‘Hope for the best, but plan for the worst’ is the mantra by which best-selling author Lee Child’s ultimate tough guy character Jack Reacher lives. As the active owners and users of 4WD vehicles we could take a leaf out of one of his books!
Get addicted to – as I found myself doing during the COVID-19 lockdown period – larrikin Aussie 4x4 adventurer Shaun Whales’ 4x4 Action trip videos (on YouTube) and you could be excused for thinking that heading off-road in your 4x4 is going to be a cross between a round of our own Central Zone Club Truck Challenge and a round of the Mainland Winch Challenge!
If Shauno and the lads are not winching through seemingly bottomless, bonnet-deep mud holes, or extolling the virtues of their ‘lockers’ (lockable front and rear differentials) as they climb impossibly steep and slippery rock steps, they are cracking out their spades and recovery boards to help their often hapless industry guests get going again after getting hopelessly bogged in soft beach or desert sand.
Entertaining
Slickly filmed and edited by a professional camera crew that goes along for the ride, the videos are entertaining with a capital E, and arguably make our activity look really appealing to the ‘Tuff Truck’ set.
To anyone else, particularly those with a heightened sense of mechanical sympathy, or who simply know the value of the $20+K they paid for their ‘family’ 4WD, they are literally like watching someone else having a car accident – fascinating and impossible to look away from, but equally, not something you’d ever willingly subject yourself to.
Fortunately – the last time I looked, anyway – it’s a free world.

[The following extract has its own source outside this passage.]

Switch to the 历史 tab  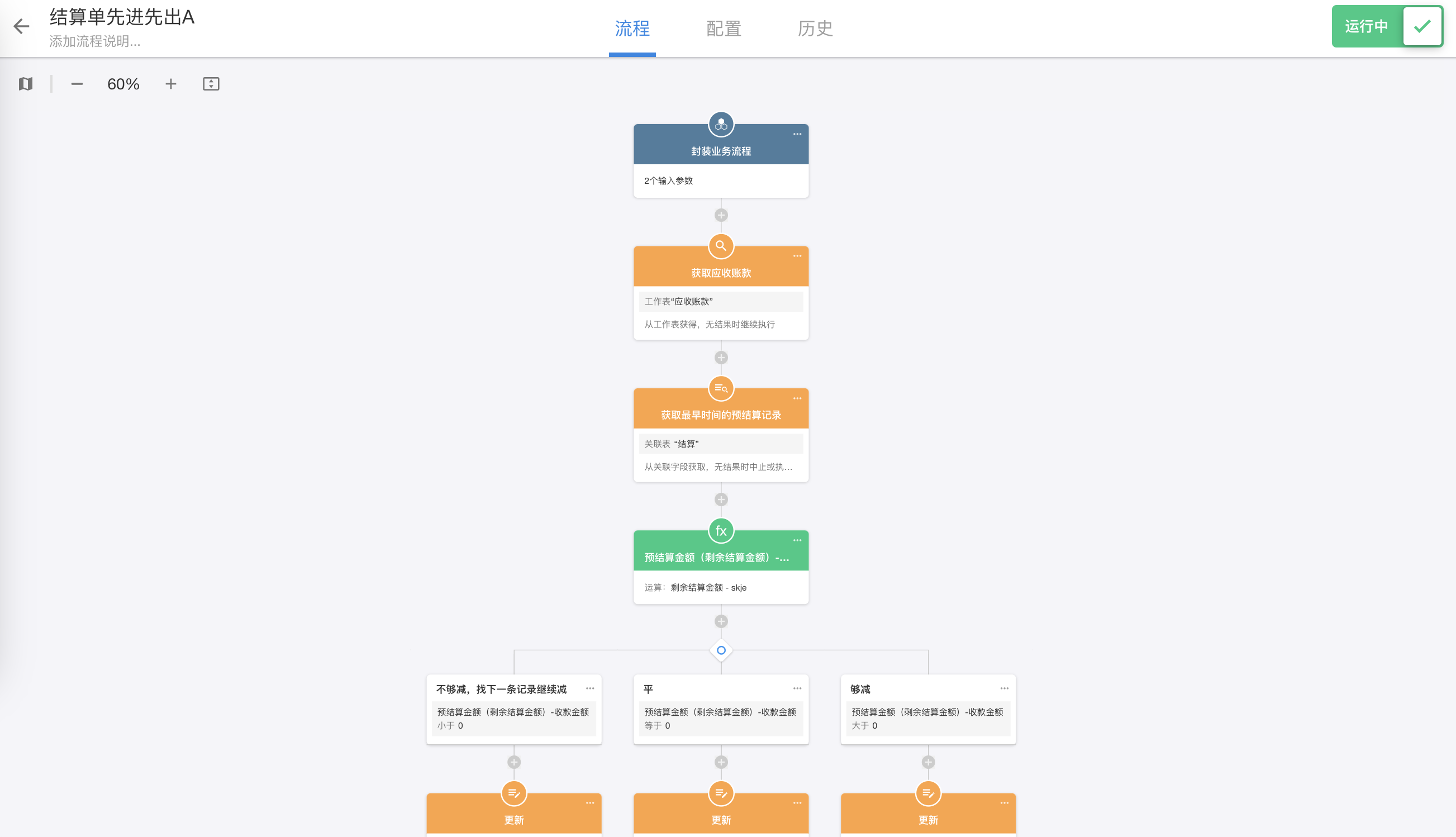(815, 28)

So you don’t have to break your ‘truck’ in two to have fun.
In fact, if you talk to operators of some of our most iconic ‘tag-along’ events, they will tell you that one of their definitions of a successful event is that ‘no-one gets stuck and no-one needs to be recovered.’
Self-sufficient
That doesn’t mean, of course, that these very same operators do not carry with them – and know very well how to use – a full complement of recovery gear, from winches through recovery boards, snatch straps and tow ropes.

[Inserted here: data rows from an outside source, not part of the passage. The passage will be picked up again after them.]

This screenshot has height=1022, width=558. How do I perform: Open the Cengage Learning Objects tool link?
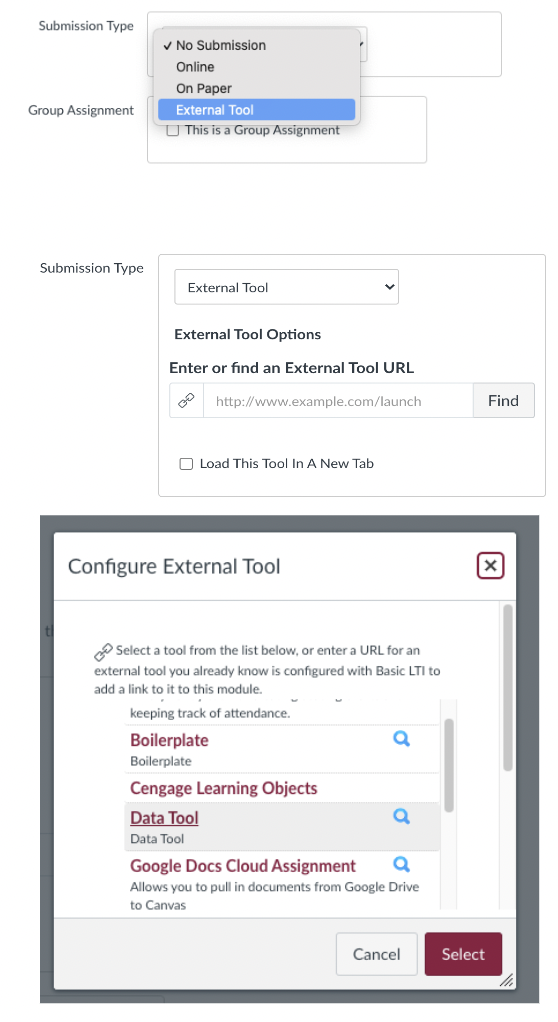tap(224, 788)
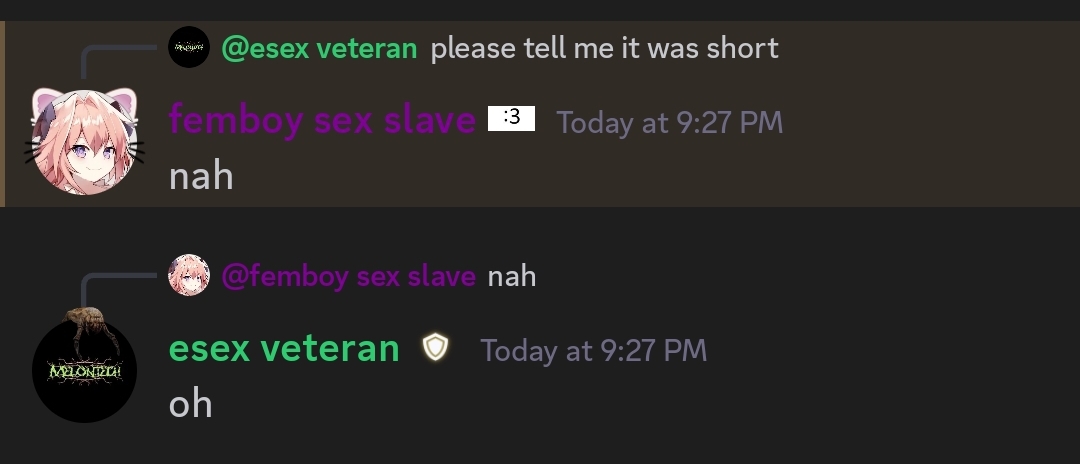1080x464 pixels.
Task: Open the green @esex veteran mention
Action: [x=320, y=49]
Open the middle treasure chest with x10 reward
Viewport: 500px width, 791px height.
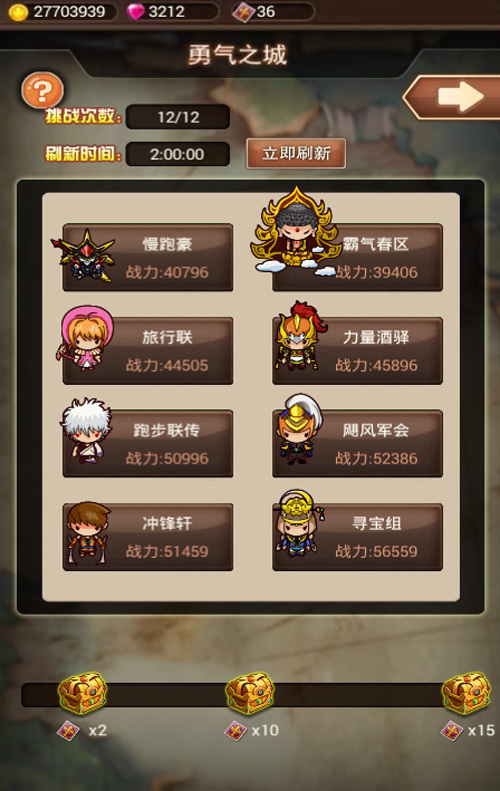click(x=250, y=693)
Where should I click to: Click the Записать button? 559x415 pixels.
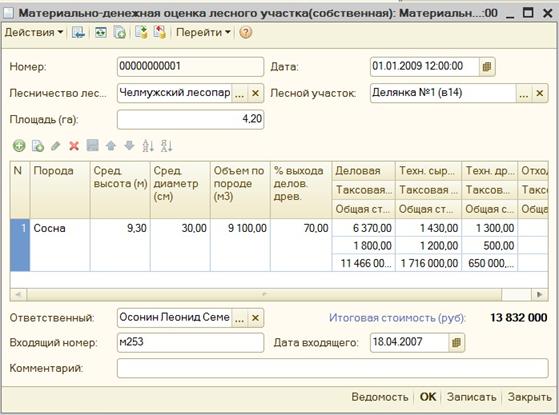pos(471,397)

Nor does it mean that the rest of us shouldn’t work through what I will call a ‘self-sufficiency’ audit to make sure we have the best possible opportunity to ‘get out of Dodge’ ourselves should things go pear-shaped when we are out enjoying NZ’s great outdoors in our 4WD.

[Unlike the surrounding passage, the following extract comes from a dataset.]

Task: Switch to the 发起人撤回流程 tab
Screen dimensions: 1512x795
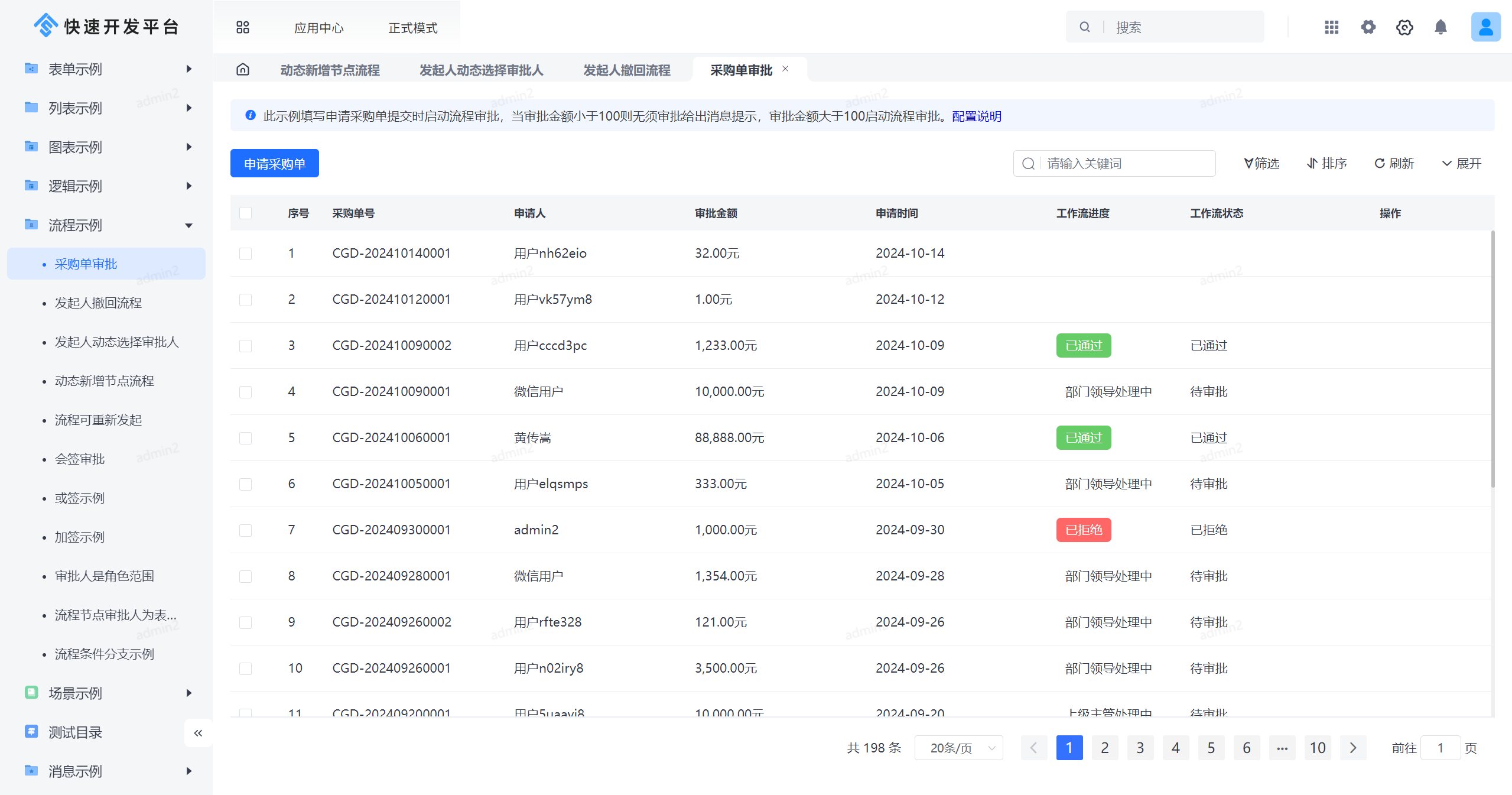Action: click(626, 70)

As our own Richard Soult, of 4x4Explorer.co.nz says, “If you’re going to drive anything more difficult than a Grade 2 gravel track, you should be prepared to get stuck (therefore) the minimum recovery gear that you should carry is a tow rope or snatch strap, a shovel and a set of recovery boards.”
Also there’s little use going to the expense of buying a dedicated snatch strap if your 4WD doesn’t have something suitably strong to attach it to, front and back.
So at this juncture it’s a good idea to invest in some rated aftermarket recovery points.
To winch or not to winch
You will know that you have arrived at the point when you are serious about your 4Wheeling when you decide that you ‘need’ a winch. A winch, after all, is the ultimate self-recovery tool, and – short of throwing your truck down a bank and burying the nose at the bottom – should be able to get you out of most scrapes and ‘bugger, she’s stuck fast’ moments by yourself.
That said, a decent winch is still one of the most expensive single accessory items you are likely to add to your 4WD. And I’m pretty sure most buyers agonise over the purchase of one for months – perhaps even years – before taking the plunge.
Like insurance, a winch isn’t something you need every day – but the one day in 365 you do get stuck and need it will make you wonder why you waited so long to buy and fit one in the first place!
Lan-cor time
The same could well go for the Kiwi-made Lan-cor land anchor, a light-weight yet well-proven device which you attach your winch to when out in the open (and there are no handy trees to winch off!).